### EXERCISE DIRECTIONS
The response must be the exact lines from the line holding "Task: Go to previous pie chart legend page" through the end of the entries, with no pictures and nothing else.

:: EXTRACTED INFORMATION

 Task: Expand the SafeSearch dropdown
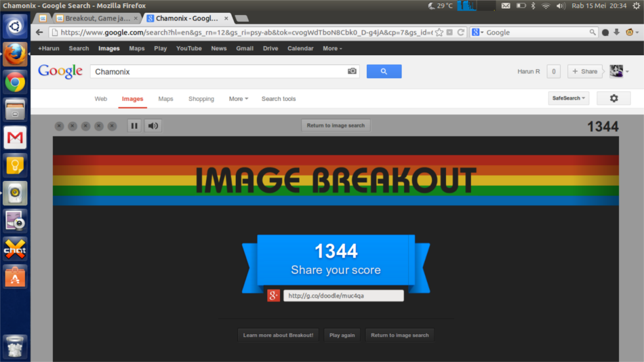coord(568,98)
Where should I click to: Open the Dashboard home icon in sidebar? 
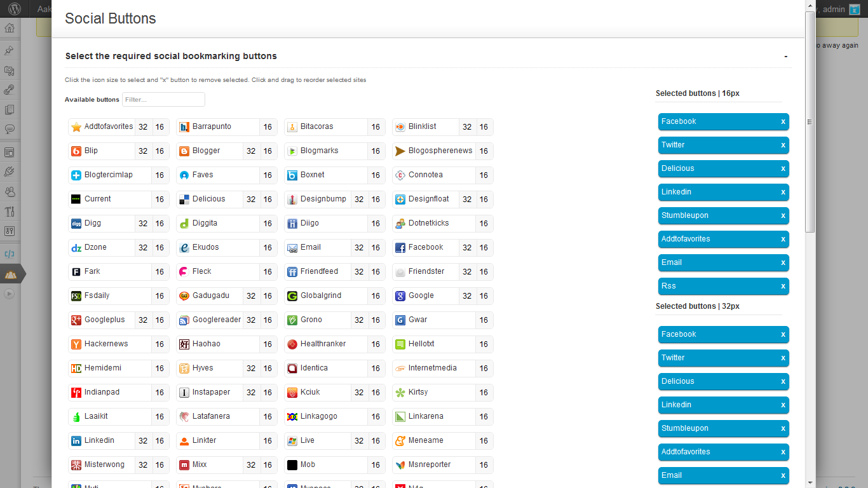click(10, 28)
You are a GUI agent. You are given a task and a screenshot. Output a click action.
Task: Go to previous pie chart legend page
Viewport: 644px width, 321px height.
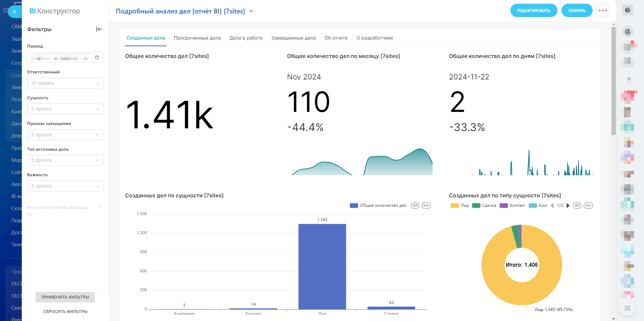[x=552, y=206]
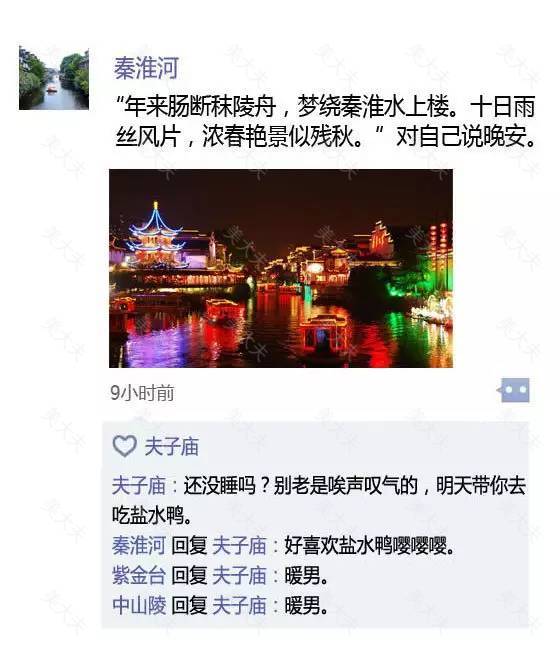Open 秦淮河 name in the reply comment
Image resolution: width=560 pixels, height=646 pixels.
pos(139,546)
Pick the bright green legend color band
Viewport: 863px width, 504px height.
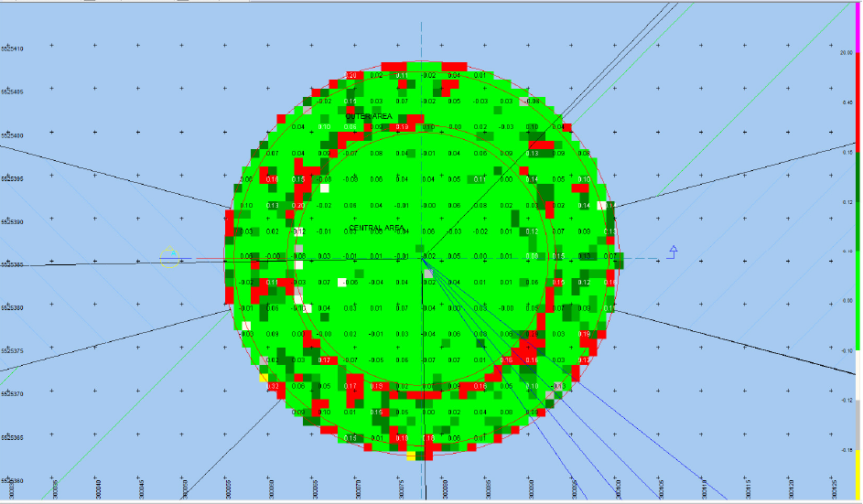coord(858,297)
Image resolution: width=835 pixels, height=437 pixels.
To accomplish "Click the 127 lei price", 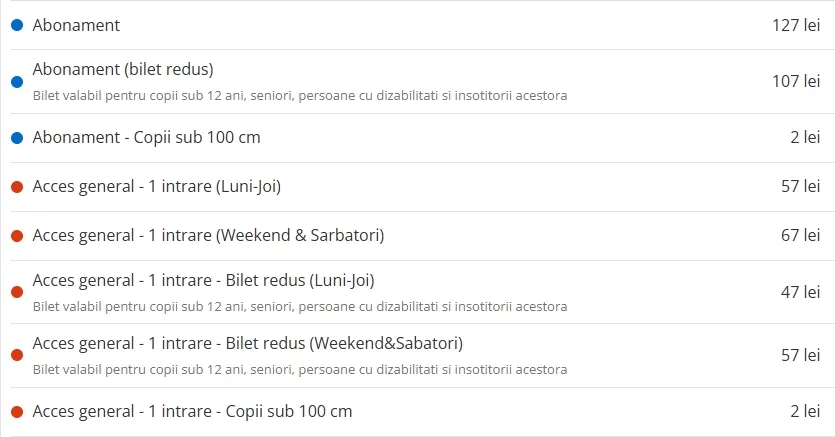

::::

### ANSWER TO THE EXERCISE
Task: Go to previous pie chart legend page
Viewport: 644px width, 321px height.
[x=552, y=206]
Open 秦淮河 name in the reply comment
Image resolution: width=560 pixels, height=646 pixels.
pos(139,546)
Pick the bright green legend color band
Viewport: 863px width, 504px height.
coord(858,297)
Image resolution: width=835 pixels, height=437 pixels.
To accomplish "Click the 127 lei price", 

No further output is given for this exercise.